Task to complete: In the text on Amazon ECR usage and security reporting, list each thing that the first paragraph says the consolidated reports include.

Implementing usage and security reporting for Amazon ECR

When managing container workloads, maintaining centralized observability of your container registry is essential for security and efficient resource utilization. Amazon Elastic Container Registry (ECR) provides metrics at both image and repository levels, which are key to building consolidated observability. This post guides you through the process of centralizing these metrics into basic but comprehensive reports that include cost breakdowns, usage metrics, security scan results, and compliance status across all repositories. With consolidated observability, you can better understand usage patterns, identify security risks, and prioritize resources that need to align with security requirements and optimization best practices.

In this post, we will use this sample code to generate two reports: 1) a Repository Summary report that contains all Amazon ECR repositories in a registry with attributes that can be used to track and optimize cost, usage, and OS vulnerabilities from Amazon ECR image scanning. 2) an Image-Level report that contains all images in a specific repository with attributes that can be used to dive deep on the findings from the first report.

These reports help identify unused repositories and images for cost reduction, and highlight repositories with the most or heaviest images and those lacking lifecycle policies. They provide insights into storage usage, security scan statuses, and critical security findings across repositories, thus enabling better cost management, policy implementation, and prioritized security remediation.

Solution overview

In this section, we provide a hands-on example that demonstrates how to run this sample code, which generates detailed reports about your Amazon ECR repositories. The two types of reports are described as follows.

Collected data:
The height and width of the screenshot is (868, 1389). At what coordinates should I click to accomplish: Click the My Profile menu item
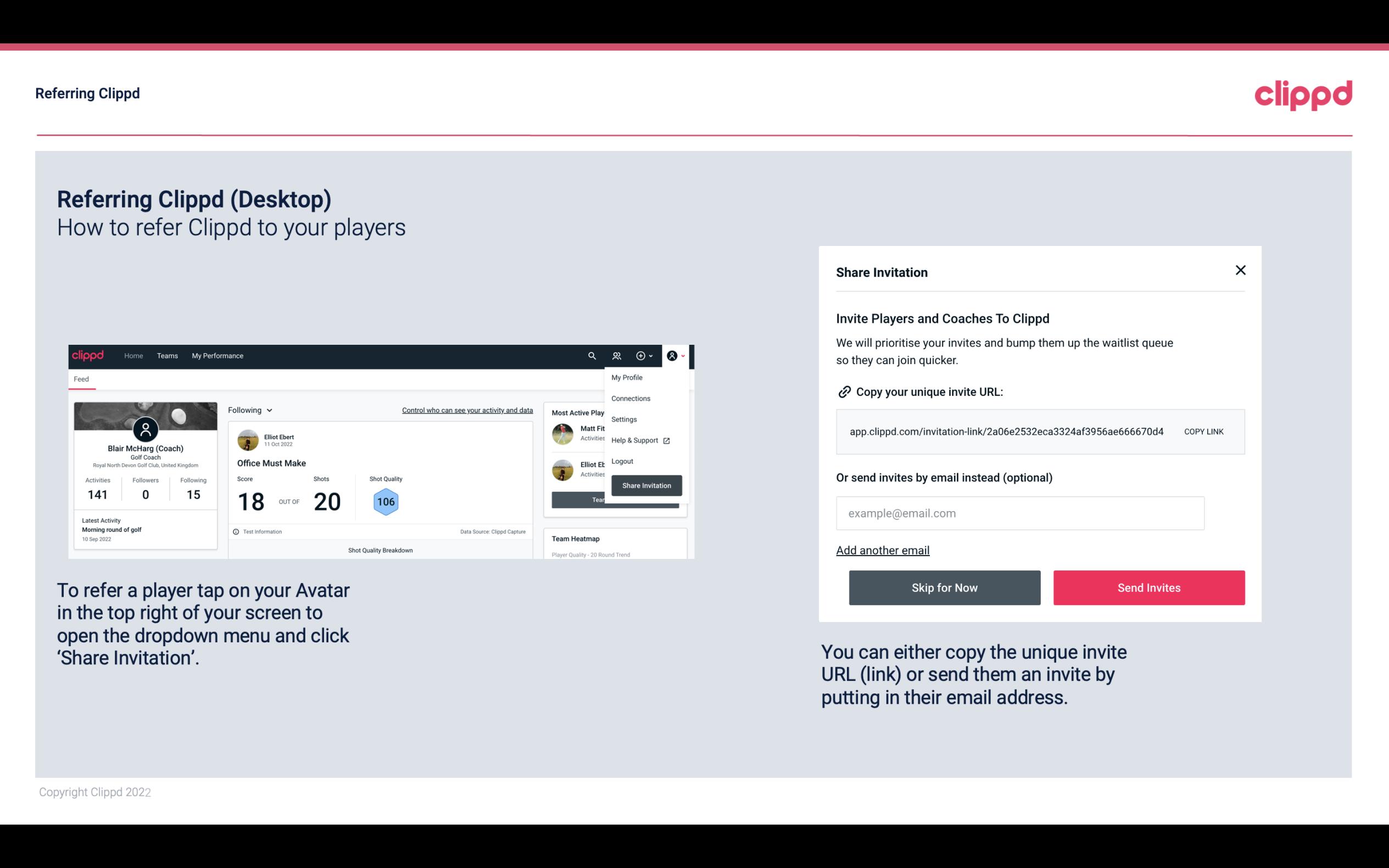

Exercise solution:
- Cost breakdowns
- Usage metrics
- Security scan results
- Compliance status across all repositories